_SOURCE MATERIAL:_
★ ★ ★ ★
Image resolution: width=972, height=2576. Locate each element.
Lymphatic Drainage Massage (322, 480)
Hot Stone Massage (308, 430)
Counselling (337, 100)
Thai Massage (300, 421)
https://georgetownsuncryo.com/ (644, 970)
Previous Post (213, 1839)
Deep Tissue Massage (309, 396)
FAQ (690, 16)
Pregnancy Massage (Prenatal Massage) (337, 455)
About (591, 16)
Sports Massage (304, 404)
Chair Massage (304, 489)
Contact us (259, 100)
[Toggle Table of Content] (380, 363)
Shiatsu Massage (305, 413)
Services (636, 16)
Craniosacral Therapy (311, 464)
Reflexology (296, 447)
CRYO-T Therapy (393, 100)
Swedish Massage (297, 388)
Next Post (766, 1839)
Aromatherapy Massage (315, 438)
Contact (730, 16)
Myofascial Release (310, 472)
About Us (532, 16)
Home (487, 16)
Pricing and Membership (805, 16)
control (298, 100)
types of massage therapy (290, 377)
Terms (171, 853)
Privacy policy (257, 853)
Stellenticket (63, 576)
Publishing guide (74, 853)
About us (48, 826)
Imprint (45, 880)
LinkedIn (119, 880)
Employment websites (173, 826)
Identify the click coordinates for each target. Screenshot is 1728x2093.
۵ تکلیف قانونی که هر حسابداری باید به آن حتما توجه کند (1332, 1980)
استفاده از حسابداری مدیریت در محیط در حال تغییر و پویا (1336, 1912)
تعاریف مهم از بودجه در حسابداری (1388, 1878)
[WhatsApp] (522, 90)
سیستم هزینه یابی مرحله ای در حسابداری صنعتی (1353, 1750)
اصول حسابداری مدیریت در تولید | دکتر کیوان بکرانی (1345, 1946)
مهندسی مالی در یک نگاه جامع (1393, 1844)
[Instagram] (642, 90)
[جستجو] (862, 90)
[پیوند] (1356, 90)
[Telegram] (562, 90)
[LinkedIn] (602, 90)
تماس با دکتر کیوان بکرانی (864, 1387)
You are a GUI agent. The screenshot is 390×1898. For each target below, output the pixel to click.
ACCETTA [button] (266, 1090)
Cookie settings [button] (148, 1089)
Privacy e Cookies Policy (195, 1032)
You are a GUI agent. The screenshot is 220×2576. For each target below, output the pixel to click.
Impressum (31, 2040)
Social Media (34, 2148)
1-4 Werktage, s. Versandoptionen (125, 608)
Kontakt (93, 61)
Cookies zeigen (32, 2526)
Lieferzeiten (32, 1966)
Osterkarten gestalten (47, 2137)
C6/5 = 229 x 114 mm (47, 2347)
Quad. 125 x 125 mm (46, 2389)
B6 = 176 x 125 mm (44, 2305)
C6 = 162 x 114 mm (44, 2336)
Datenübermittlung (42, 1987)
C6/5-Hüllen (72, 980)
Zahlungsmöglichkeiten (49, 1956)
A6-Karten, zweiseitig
★ ★ ★ ★
_YOUR GOAL:_
Retype exactly the lines above, from the one with "[WhatsApp] (522, 90)" through the one with "ACCETTA [button] (266, 1090)", inclusive.

_THE COMPLETED TASK:_
[WhatsApp] (522, 90)
سیستم هزینه یابی مرحله ای در حسابداری صنعتی (1353, 1750)
اصول حسابداری مدیریت در تولید | دکتر کیوان بکرانی (1345, 1946)
مهندسی مالی در یک نگاه جامع (1393, 1844)
[Instagram] (642, 90)
[جستجو] (862, 90)
[پیوند] (1356, 90)
[Telegram] (562, 90)
[LinkedIn] (602, 90)
تماس با دکتر کیوان بکرانی (864, 1387)
You are a GUI agent. The screenshot is 390×1898. For each target below, output the pixel to click.
ACCETTA [button] (266, 1090)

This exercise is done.